Luhrmann actually manages to use clichés in order to upend their familiar banality. By placing Romeo and Juliet into costumes when they first meet – Romeo the knight in plastic armour; Juliet the pure white angel – we are primed to read them into roles that are almost immediately transcended. Romeo is hardly the chivalric warrior; and Juliet is a profoundly more complex, human rationality and desire than a pair of tiny strap-on wings would imply.

But most important of all, when he made Romeo + Juliet, Luhrmann had not yet forgotten how to use stillness. He was willing to de-clutter the screen and allow for moments of meaningful quiet.

Indeed, stillness comes to be a recurring motif throughout the central romance. When we first see Juliet she is in the bath, plunged face first into the sensory tranquillity of an underwater shot. She is at peace in this isolation, the chaos of the family that longs to dress her up and parade her around momentarily reduced to a distant murmur. When she and Romeo first see each other it is a flirtatious stare through a glass fish tank, all darting eyes and teasing smiles, and played, blissfully, without chatter. They awake from their one night together as a wedded couple into one silence; and later, when they meet each other again in Juliet’s tomb, on the last bed they will share together, Luhrmann lets a ghastlier quiet creep in, giving each creak and click of that lonely space sound like a cannon.

Because as Luhrmann’s version shows: the genius of Shakespeare’s original work is its deconstruction of language itself. For a play written by the greatest poet, speech is ironically devoid of meaning in this play. This, famously, is the play in which Juliet questions whether a rose would smell as sweet if it were called by another name:

What’s in a name? That which we call a rose
By any other name would smell as sweet.
So Romeo would, were he not Romeo called,
Retain that dear perfection which he owes,
Without that title. Romeo, doff thy name;
And for thy name, which is no part of thee,
Take all myself. (II.2.43-9)

Names, she says, are arbitrary, only given meaning in their application, and she invites Romeo to join her in a namelessness free from prejudice and expectation.

And this is consistently Juliet’s role. As a thirteen year old woman growing up in a patriarchal nightmare, she – unlike everyone else around her – can see through the empty rhetoric of her society, calling its accepted ‘truths’ into question. She balks at the vulgarity of being married off like property to a man she does not know; she tries (unsuccessfully) to reason with her parents when they accuse her of ‘disobeying’ them; and she undercuts Paris’ over-familiarity with her. She even chastises Romeo when he starts praising her with empty compliments and hollow professions of love. When he tries to slather her with more of the wet poetry he was wasting on Rosaline, she stops him:

ROMEO: Lady, by yonder blessed moon I vow,
That tips with silver all these fruit tree tops –

JULIET: O swear not by the moon, th’ inconstant moon,
That monthly changes in her circled orb,
Lest thy love prove likewise variable. (II.2.107-11)

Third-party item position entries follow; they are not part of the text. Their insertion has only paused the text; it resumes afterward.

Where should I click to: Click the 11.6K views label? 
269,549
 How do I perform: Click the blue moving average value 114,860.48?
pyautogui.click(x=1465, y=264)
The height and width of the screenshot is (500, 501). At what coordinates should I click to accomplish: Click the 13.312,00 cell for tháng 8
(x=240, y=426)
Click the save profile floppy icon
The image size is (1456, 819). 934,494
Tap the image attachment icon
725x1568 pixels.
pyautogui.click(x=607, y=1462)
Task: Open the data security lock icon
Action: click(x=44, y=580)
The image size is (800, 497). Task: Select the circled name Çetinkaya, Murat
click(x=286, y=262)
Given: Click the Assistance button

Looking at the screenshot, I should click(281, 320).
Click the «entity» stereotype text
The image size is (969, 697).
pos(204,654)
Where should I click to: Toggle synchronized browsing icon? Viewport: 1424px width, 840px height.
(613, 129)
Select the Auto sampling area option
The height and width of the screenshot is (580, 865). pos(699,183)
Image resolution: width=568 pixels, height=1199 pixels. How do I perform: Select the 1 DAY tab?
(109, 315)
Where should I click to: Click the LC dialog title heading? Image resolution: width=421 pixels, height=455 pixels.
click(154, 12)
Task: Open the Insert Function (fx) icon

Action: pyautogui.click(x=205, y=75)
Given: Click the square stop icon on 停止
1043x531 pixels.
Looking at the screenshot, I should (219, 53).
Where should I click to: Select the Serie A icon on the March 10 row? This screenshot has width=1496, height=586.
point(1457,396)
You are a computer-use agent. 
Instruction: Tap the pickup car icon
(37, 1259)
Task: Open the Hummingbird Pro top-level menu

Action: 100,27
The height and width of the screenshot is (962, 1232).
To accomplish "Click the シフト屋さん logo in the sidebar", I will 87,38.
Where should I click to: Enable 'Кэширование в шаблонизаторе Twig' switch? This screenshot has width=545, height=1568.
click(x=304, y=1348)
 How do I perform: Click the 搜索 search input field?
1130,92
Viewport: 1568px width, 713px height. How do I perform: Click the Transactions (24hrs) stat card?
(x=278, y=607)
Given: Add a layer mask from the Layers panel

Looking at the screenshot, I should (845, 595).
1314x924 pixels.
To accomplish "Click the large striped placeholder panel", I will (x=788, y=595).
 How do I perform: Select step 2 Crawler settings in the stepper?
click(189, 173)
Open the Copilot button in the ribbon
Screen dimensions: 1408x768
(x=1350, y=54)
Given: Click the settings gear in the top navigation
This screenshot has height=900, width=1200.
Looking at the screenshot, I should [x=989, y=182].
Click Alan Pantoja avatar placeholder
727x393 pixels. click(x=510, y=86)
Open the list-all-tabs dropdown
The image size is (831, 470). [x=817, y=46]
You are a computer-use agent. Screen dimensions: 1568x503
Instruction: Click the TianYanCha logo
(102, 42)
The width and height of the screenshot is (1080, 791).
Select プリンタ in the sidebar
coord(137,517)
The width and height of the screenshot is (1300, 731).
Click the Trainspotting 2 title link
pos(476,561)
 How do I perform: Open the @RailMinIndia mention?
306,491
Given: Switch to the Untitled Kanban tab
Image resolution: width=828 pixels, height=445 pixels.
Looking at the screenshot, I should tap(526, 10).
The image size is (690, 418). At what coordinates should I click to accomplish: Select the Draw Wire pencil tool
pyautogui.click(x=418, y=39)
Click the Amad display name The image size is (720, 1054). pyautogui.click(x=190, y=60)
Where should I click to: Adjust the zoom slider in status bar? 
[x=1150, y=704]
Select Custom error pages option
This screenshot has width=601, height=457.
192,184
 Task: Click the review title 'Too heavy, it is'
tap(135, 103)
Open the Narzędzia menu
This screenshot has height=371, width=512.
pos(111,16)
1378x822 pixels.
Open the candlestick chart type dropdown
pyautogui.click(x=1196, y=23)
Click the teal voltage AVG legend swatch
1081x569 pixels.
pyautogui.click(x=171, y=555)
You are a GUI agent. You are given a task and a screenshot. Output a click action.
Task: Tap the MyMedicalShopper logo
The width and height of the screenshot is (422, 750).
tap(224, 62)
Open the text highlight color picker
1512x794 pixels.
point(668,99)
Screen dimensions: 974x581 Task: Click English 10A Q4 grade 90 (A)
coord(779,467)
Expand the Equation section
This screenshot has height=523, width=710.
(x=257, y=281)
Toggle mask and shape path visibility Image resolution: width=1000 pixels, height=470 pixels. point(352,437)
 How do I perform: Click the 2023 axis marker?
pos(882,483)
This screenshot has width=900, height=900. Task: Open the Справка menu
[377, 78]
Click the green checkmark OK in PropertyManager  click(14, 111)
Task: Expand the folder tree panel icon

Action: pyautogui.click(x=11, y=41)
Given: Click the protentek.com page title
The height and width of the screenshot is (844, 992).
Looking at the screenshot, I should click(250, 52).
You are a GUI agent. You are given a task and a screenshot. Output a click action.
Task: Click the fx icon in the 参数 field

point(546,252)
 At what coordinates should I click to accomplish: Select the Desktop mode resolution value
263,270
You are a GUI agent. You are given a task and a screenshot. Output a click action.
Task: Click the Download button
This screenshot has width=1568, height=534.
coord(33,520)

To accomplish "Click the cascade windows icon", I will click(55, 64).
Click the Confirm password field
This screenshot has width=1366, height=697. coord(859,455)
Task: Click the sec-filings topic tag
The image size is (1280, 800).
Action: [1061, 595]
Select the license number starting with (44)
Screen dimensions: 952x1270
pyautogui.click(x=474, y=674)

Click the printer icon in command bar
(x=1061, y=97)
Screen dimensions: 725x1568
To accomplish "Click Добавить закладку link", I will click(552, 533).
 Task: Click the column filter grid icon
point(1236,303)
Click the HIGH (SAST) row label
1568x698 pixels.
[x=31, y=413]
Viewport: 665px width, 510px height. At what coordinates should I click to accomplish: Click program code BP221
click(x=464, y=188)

She cuts through all of his crap – his proclamations of love to the stars and the moon – and re-educates him in a truer affection. One that goes unspoken – professed in action, not declaration. An eternal, unspoken, unspeakable love.

It’s why Luhrmann’s willingness to slow his film down, suspending his lovers in a transitory quietude, works so well. His Juliet (the sublime Claire Danes, long before she was trapped in the sloppy, inflammatory fever dream of Homeland) embodies this philosophical serenity, re-educating the overeager Romeo (an energetic Leonardo DiCaprio, long before he was sexually assaulted by a bear), and the solace they find in each other contrasts powerfully with the frenetic hostility everywhere else in the film.

Which brings me, finally, to what I think is Luhrmann’s greatest achievement: his balcony scene. Again, we see him playing with cliché, using his audience’s familiarity with the scene to transform it into something more. We see Romeo creeping up the walls, earnestly setting up his most famous metaphor:

‘But Soft! What light through yonder window breaks?
It is the east, and Juliet is the sun.
Arise, fair sun, and kill the envious moon…’ (II.1.44-6)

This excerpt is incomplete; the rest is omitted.